Marcel Domergue, jesuíta 

 

Onde estamos nós?

Uns desconhecidos comunicam a Jesus a notícia da horrível matança de alguns galileus no recinto sagrado do templo. O autor foi, mais uma vez, Pilatos. O que mais os horroriza é que o sangue daqueles homens se tenha misturado com o sangue dos animais que estavam a oferecer a Deus.

Não sabemos por que recorrem a Jesus. Desejam que se solidarize com as vítimas? Querem que lhes explique que horrendo pecado foi cometido para merecer uma morte tão ignominiosa? E se não pecaram, por que Deus permitiu aquela morte sacrílega no Seu próprio templo?

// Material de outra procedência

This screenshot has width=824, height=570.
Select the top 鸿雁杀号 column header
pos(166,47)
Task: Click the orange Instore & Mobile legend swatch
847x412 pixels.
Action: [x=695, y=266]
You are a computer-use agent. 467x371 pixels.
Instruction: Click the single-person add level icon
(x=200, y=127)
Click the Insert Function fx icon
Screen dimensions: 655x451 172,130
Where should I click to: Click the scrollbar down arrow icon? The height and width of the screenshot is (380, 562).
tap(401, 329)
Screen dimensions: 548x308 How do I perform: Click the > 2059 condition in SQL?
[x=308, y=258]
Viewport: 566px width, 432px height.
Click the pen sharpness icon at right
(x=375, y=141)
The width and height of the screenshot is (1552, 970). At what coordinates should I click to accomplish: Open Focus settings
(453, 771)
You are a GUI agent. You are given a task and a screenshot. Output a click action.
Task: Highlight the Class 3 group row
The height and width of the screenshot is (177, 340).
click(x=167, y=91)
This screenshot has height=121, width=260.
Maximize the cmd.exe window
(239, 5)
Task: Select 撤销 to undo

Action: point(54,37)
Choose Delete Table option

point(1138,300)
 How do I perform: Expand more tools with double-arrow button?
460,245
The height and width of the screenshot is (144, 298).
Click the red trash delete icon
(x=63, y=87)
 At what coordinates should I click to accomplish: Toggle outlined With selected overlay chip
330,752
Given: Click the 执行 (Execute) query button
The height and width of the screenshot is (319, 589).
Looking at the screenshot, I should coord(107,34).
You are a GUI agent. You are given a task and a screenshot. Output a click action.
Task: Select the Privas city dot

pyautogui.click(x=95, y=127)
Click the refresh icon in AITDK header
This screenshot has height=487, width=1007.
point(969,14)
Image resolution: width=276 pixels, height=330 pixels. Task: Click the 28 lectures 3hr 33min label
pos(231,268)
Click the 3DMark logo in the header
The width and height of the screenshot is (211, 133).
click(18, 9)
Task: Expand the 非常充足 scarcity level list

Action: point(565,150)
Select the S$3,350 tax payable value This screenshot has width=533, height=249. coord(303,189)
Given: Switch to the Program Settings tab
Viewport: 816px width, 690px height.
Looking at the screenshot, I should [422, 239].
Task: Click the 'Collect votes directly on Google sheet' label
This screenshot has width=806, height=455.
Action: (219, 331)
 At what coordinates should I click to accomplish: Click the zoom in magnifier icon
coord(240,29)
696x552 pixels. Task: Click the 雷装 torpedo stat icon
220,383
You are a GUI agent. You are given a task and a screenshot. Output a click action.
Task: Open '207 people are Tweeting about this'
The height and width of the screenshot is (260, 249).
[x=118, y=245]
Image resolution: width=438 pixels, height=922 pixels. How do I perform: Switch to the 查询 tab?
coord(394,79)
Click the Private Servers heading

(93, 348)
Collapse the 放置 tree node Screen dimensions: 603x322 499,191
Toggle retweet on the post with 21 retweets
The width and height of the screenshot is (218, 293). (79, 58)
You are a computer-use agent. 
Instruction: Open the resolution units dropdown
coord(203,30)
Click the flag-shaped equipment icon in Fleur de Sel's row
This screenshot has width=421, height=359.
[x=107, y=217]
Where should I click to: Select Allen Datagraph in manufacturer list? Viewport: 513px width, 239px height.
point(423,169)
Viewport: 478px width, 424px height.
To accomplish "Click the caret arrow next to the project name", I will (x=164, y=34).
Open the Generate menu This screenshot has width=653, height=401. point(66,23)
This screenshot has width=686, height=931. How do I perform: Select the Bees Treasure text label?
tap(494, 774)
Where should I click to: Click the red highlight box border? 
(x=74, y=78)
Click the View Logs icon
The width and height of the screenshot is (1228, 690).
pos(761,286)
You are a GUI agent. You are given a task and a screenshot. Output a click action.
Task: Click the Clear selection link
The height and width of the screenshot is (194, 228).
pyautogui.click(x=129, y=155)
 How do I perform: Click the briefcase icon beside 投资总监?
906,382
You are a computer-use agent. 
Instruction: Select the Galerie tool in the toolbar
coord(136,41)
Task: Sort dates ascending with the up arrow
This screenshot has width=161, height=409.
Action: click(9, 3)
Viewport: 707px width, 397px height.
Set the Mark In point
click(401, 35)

Jesus responde recordando outro acontecimento dramático ocorrido em Jerusalém: a morte de dezoito pessoas esmagadas pela queda de um torreão da muralha próxima da piscina de Siloé. Pois bem, em ambas as situações Jesus faz a mesma afirmação: as vítimas não eram mais pecadoras que outros. E termina Sua intervenção com a mesma advertência: «se não vos converterdes, perecereis todos vós».

A resposta de Jesus faz pensar. Antes de tudo, recusa a crença tradicional de que as desgraças são um castigo de Deus. Jesus não pensa num Deus «justiceiro» que vai castigando os Seus filhos e filhas repartindo aqui ou ali doenças, acidentes ou desgraças, como resposta a Seus pecados.

Depois, muda a perspectiva da situação. Não se detém em elocubrações teóricas sobre a origem última das desgraças, falando da culpa das vítimas ou da vontade de Deus. Volta o Seu olhar para os presentes e confronta-os consigo mesmos: devem escutar nestes acontecimentos a chamada de Deus à conversão e à mudança de vida.

Ainda vivemos abalados pelo trágico terremoto do Haiti. Como ler esta tragédia a partir da atitude de Jesus? Certamente, em primeiro lugar não é perguntar-nos onde está Deus, mas onde estamos nós. A pergunta que pode encaminhar-nos para uma conversão não é “por que Deus permite esta horrível desgraça?”, mas “como nós consentimos que tantos seres humanos vivam na miséria, tão indefesos ante a força da natureza?”.

Ao Deus crucificado não o encontraremos pedindo contas a uma divindade longínqua, mas identificando-nos com as vítimas. Não o descobriremos protestando contra a Sua indiferença ou negando a Sua existência, mas colaborando de mil formas por mitigar a dor no Haiti e no mundo inteiro. Então, talvez, possamos intuir entre luzes e sombras que Deus está nas vítimas, defendendo Sua dignidade eterna e nos que lutam contra o mal, alentando o seu combate.